Zijn best leuke dingen te doen met zwenkspotjes, zolang je er maar genoeg hebt!

http://www.jmpartys.nl/fotos/deel3/groot/18.jpg

2 cirkels boven de dj met in elke cirkel dacht 10/12 zwenkspotjes.
Dan 2 kanalen per cirkel en kan het er best leuk uitzien.

Wij hebben er ook nog nooit echt problemen mee gehad.

----------


## Watt Xtra

kijk dat ziet er best goed uit. ga ook een stel van die dingen bestellen en dan eens zien of ik er iets mee kan maken.

----------


## Watt Xtra

niemand andere reacties en creaties die hij of zij wil delen?

----------


## clitje

je maakt het jezelf veel te moeilijk. Pixeltrack van highlite is maar 600euro(als je de juiste korting kan regelen). Al die parretjes en zooi is alleen maar een hoop gekut. als je de pixeltrack op een hoog aantal kanalen zet heb je een complete lichtshow in 1 bak. 

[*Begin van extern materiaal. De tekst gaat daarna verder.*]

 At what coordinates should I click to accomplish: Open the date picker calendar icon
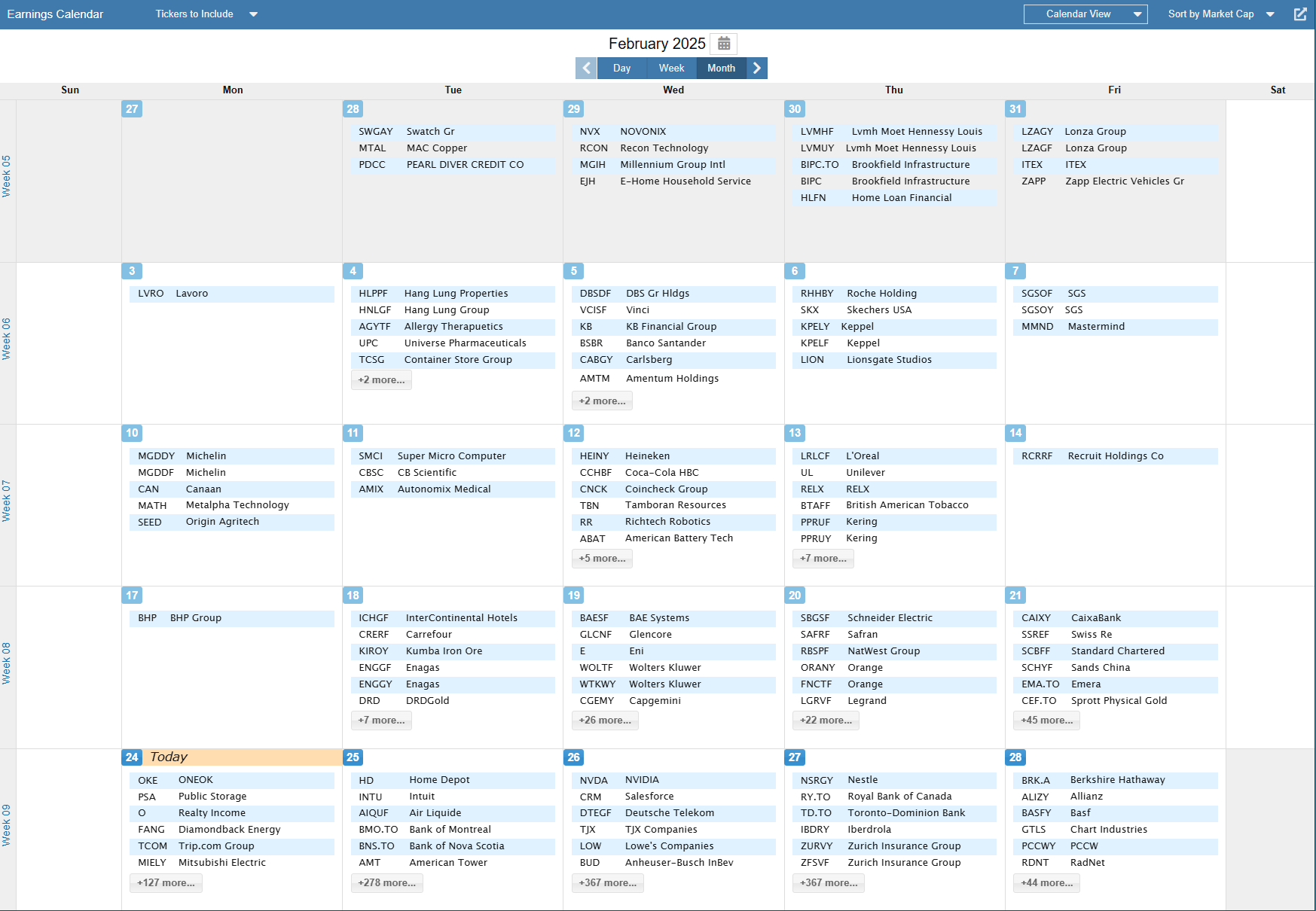[723, 44]
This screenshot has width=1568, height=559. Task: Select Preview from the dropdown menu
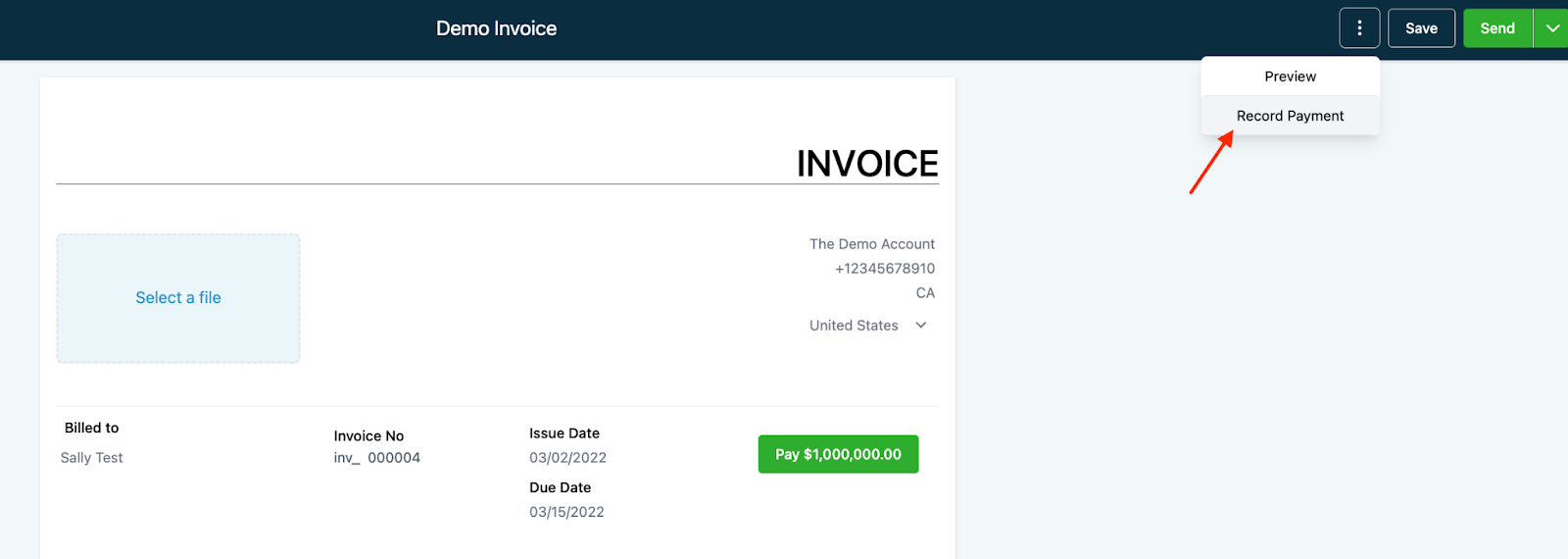pyautogui.click(x=1290, y=76)
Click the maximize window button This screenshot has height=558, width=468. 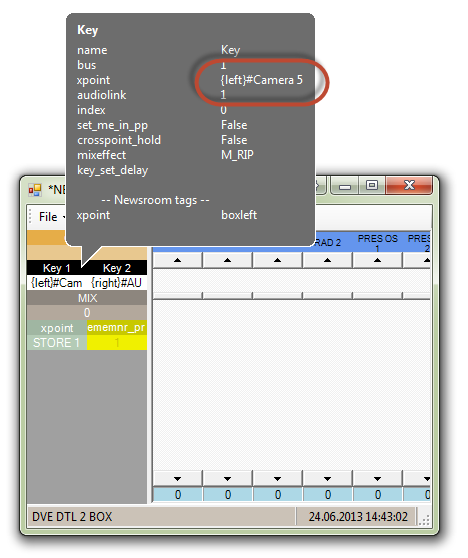(x=372, y=185)
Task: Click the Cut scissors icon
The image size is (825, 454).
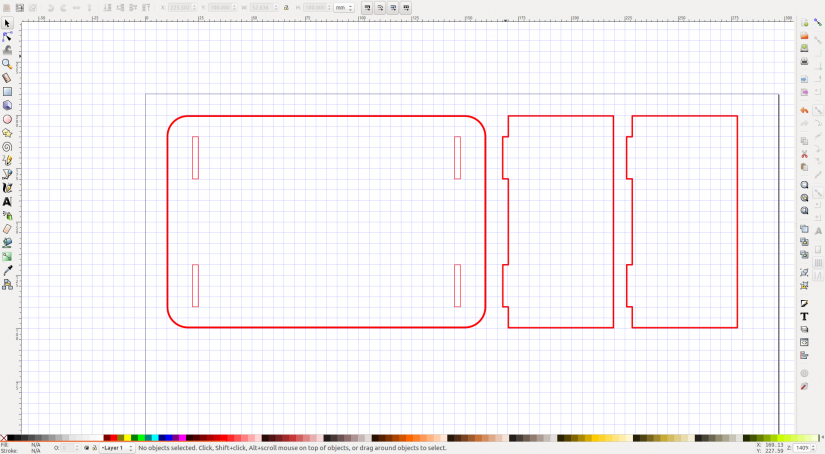Action: pyautogui.click(x=804, y=154)
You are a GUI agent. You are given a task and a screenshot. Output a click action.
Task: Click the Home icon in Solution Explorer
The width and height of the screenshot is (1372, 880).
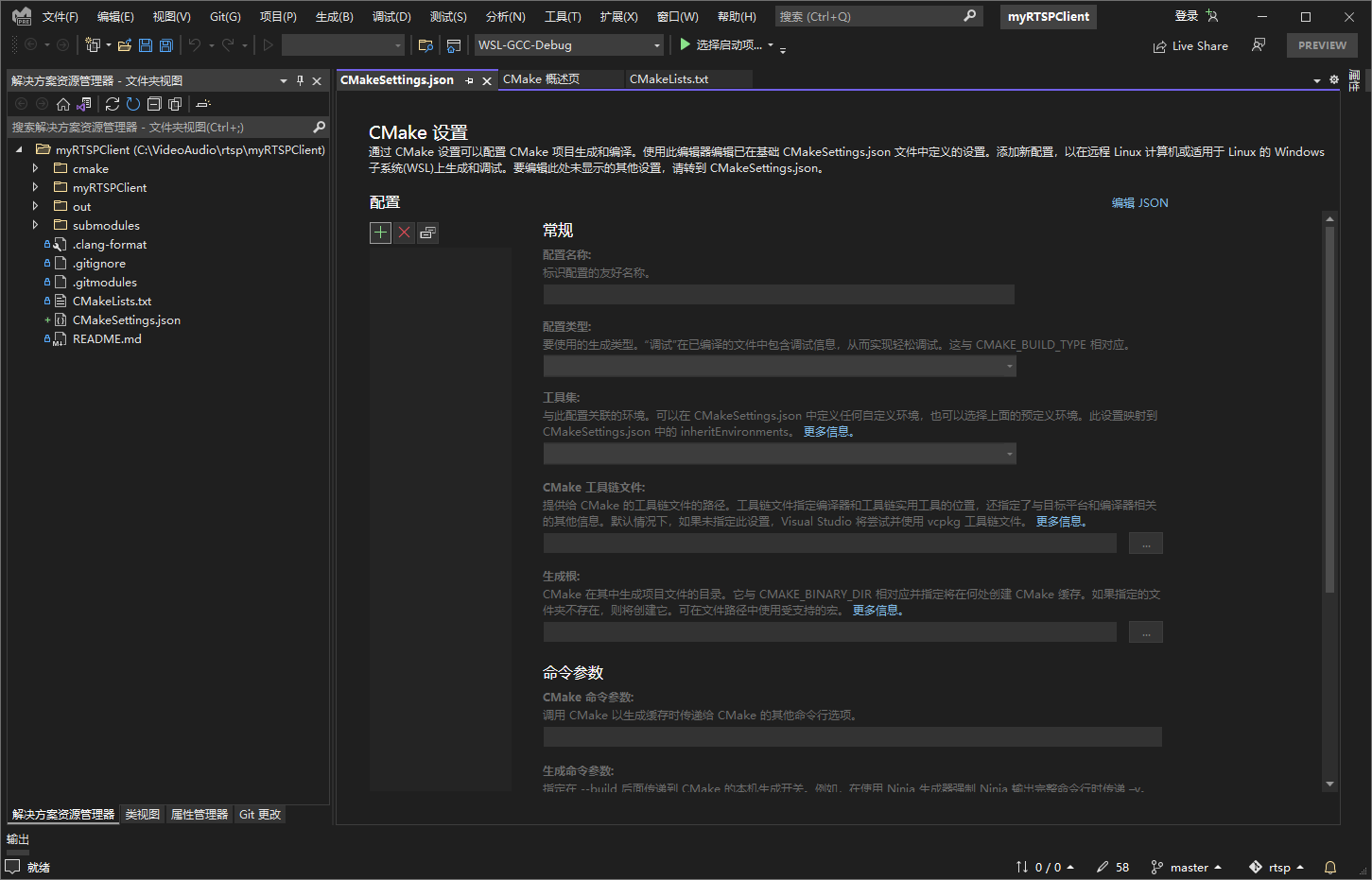tap(62, 104)
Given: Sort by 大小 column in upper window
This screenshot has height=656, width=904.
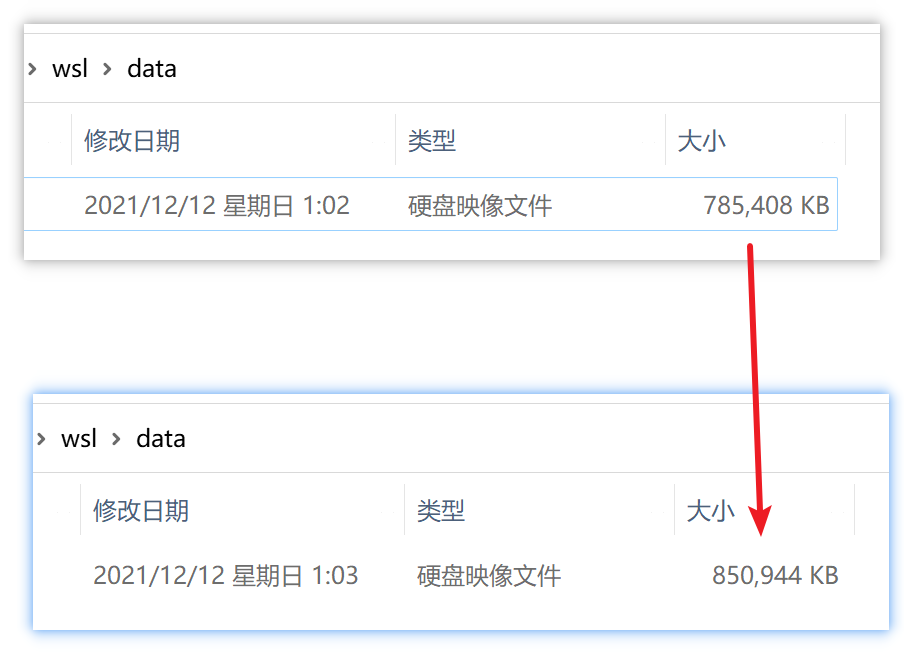Looking at the screenshot, I should [x=702, y=141].
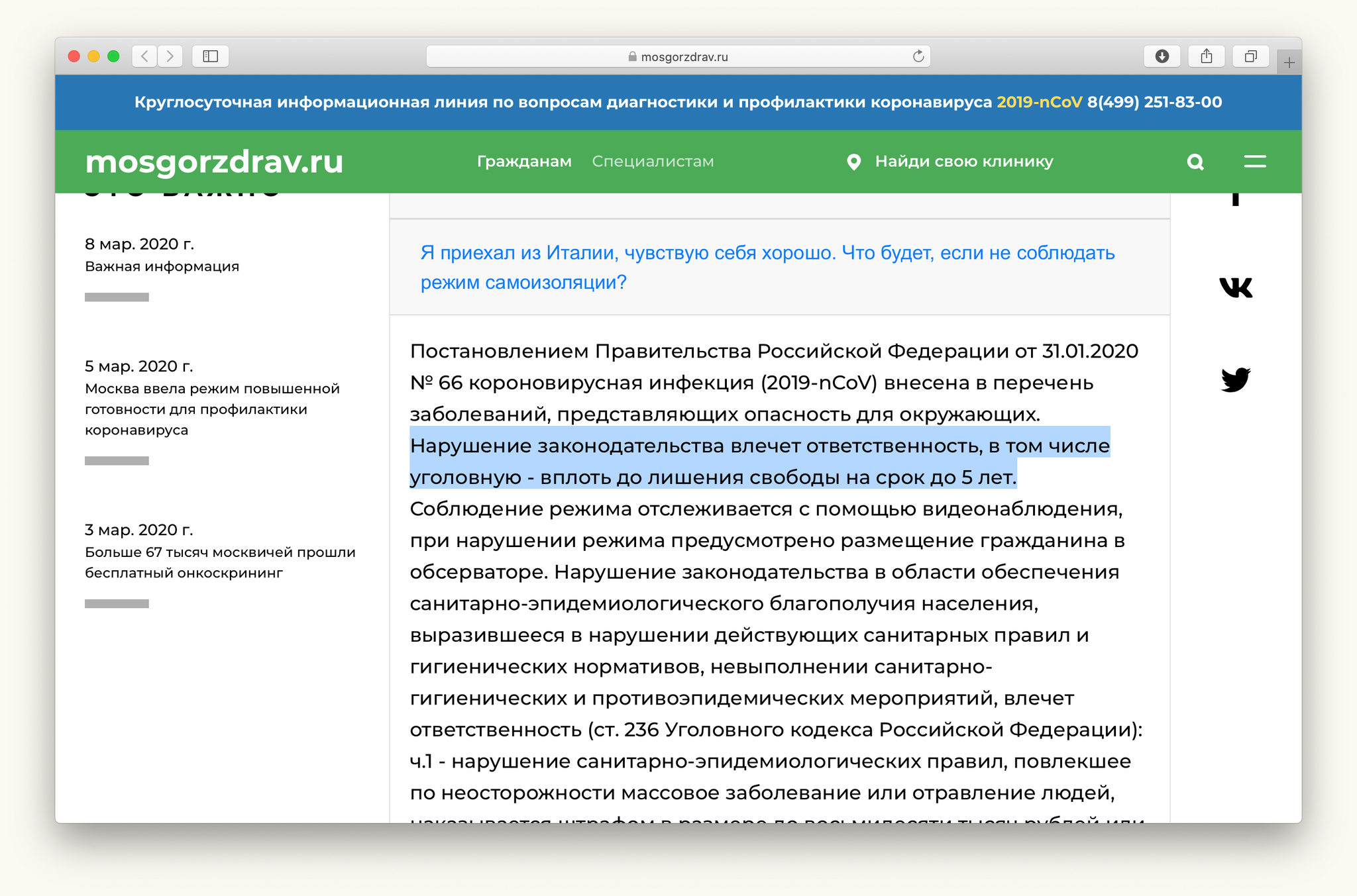Image resolution: width=1357 pixels, height=896 pixels.
Task: Show all tabs overview button
Action: pos(1250,56)
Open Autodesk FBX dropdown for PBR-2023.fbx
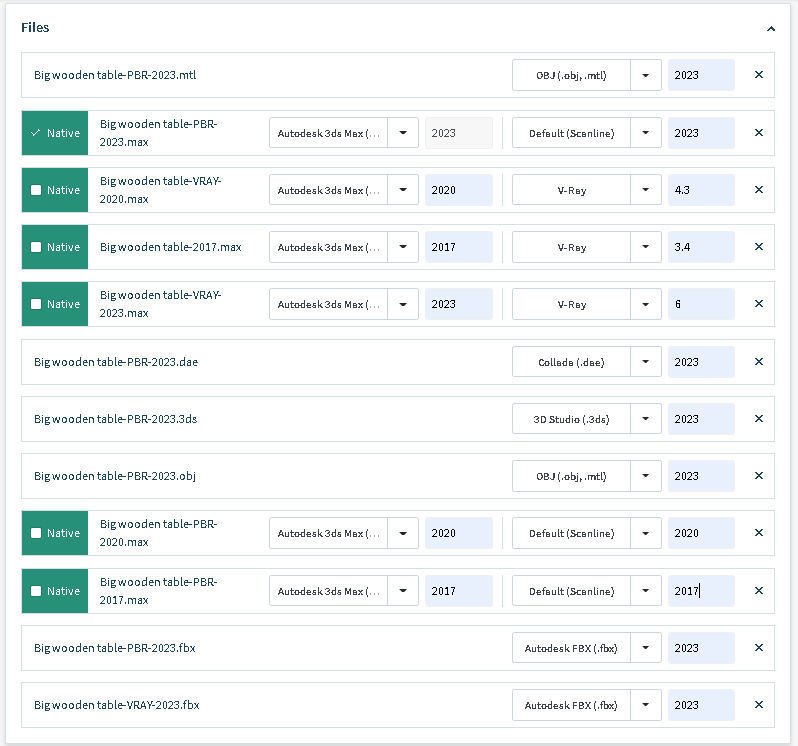The height and width of the screenshot is (746, 798). click(x=646, y=648)

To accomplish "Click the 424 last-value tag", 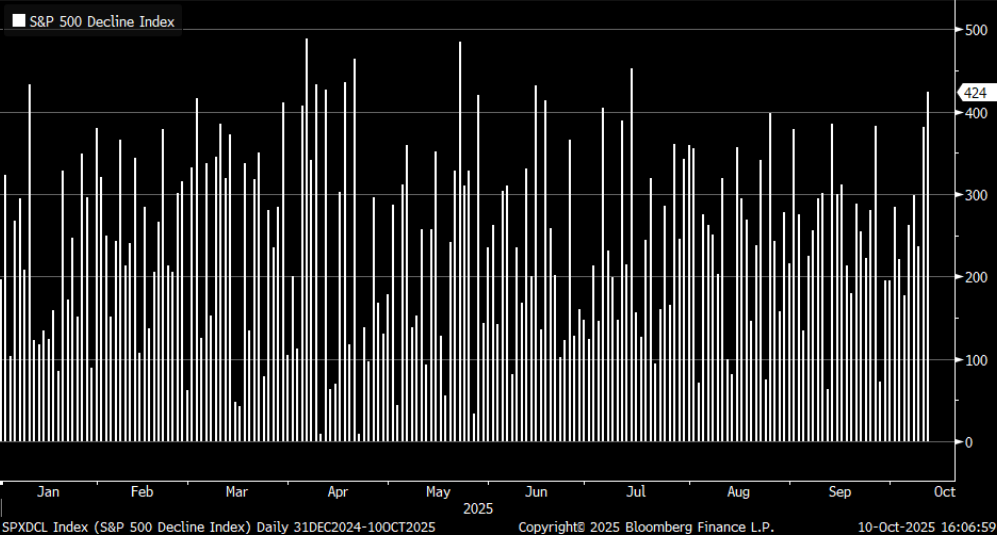I will coord(974,93).
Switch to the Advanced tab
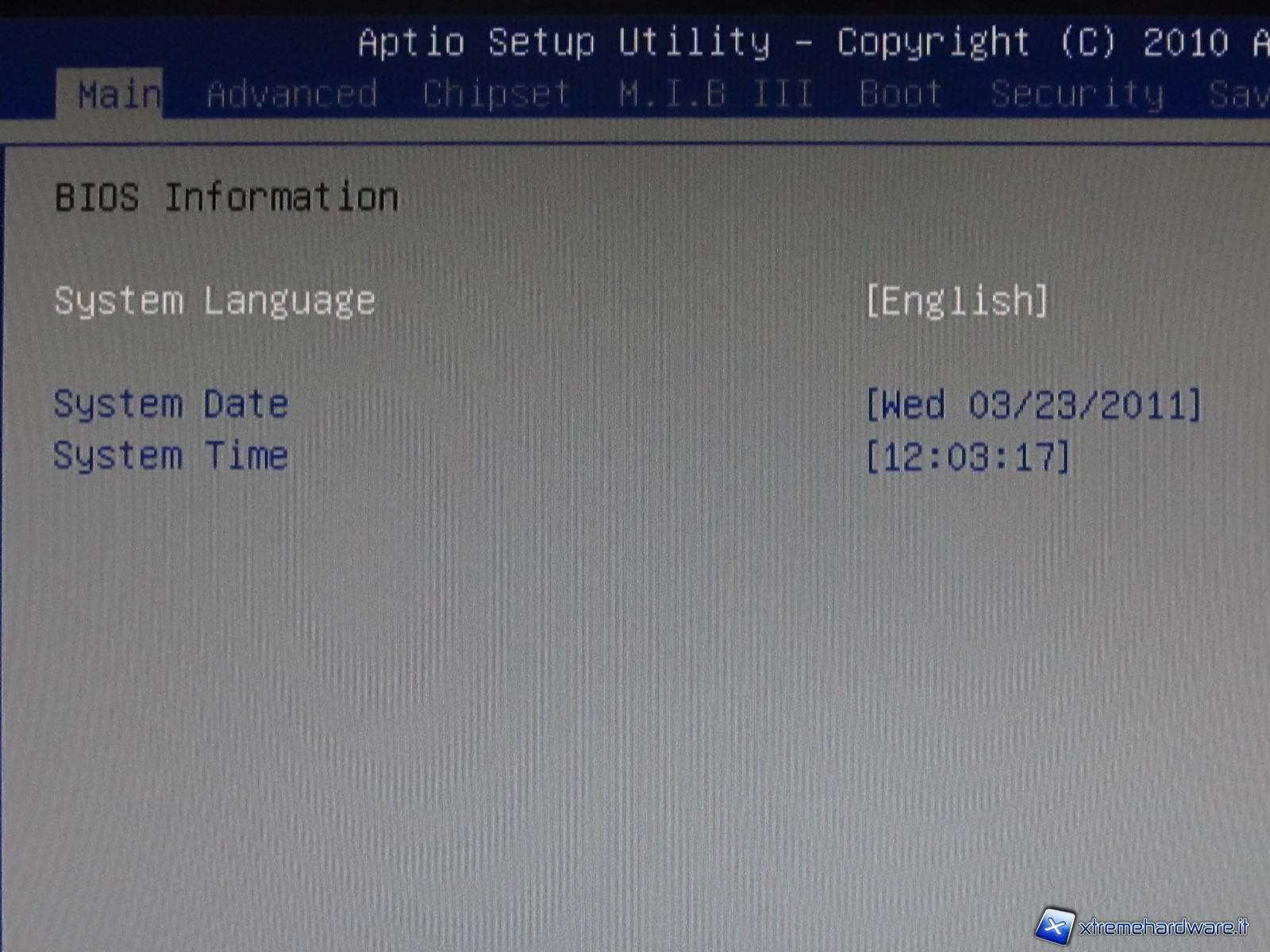 click(291, 94)
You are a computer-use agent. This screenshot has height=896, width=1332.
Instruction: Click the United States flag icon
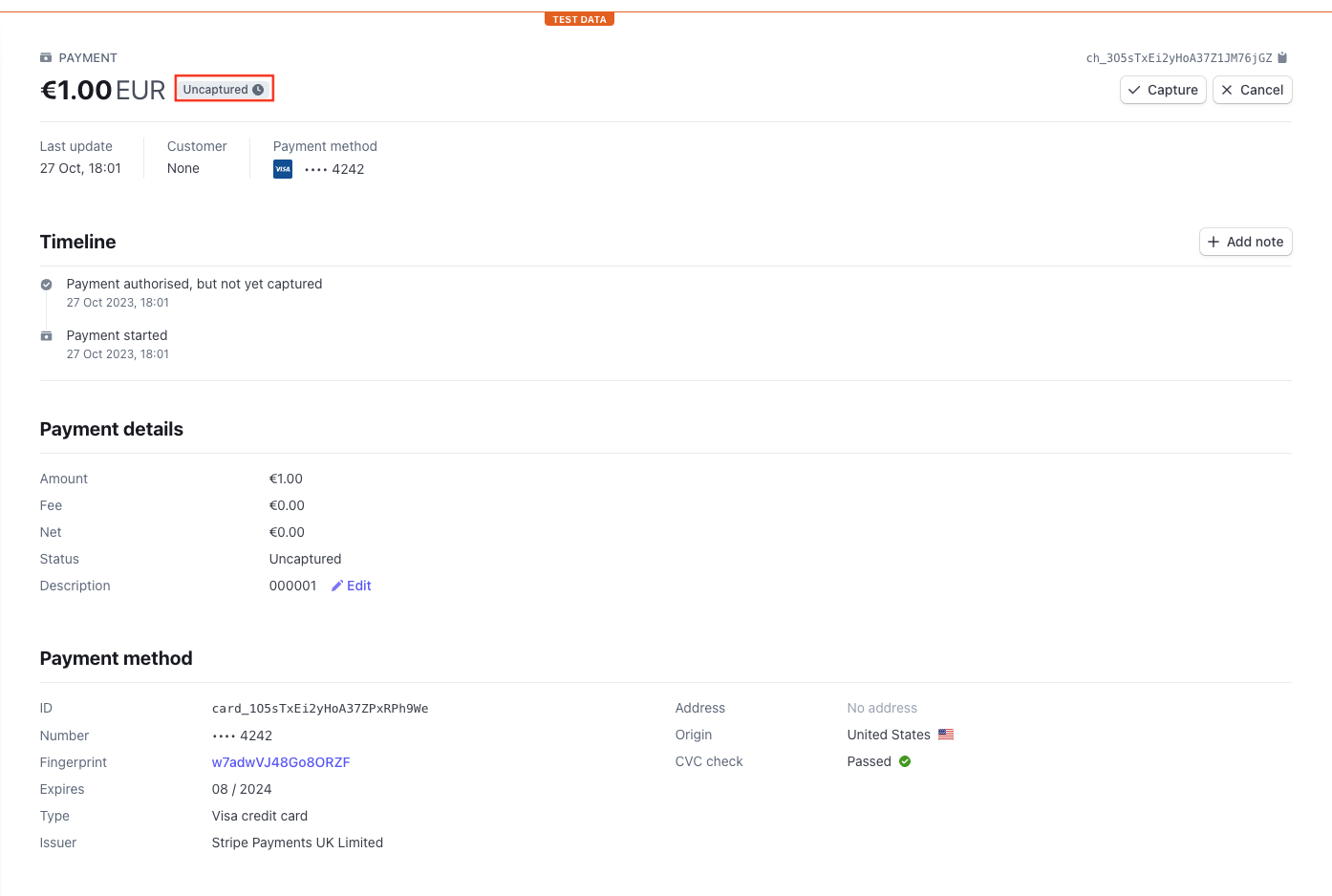click(946, 735)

En anders gewoon par 56. 300w per stuk. Trap je er zo 12 van op een groepje(wel blijven knipperen.)

----------


## stekelvarke

hmm parren een hoop gekut? parren en een pixeltrack/pixelline zijn totaal 2 verschillende dingen. 
Die pixeltrack heeft max 48 kanalen dus ik neem aan dat dat 16 segmenten zijn met afzonderlijke RGB kanalen?
Overigens zijn de ledproducten van showtec wel leuk om net dat tikkeltje extra te brengen bij je show.
Ook iets wat ik ooit al heb gezien zijn witte moonflowers, indien je er zo een aantal ophanght kan je toch mooie effecten bekomen en het kost niet erg veel, natuurlijk is dat niets om de hele show aan te laten staan maar wel om mooie accenten te leggen.

----------


## DeMennooos

> parren en een pixeltrack/pixelline zijn totaal 2 verschillende dingen.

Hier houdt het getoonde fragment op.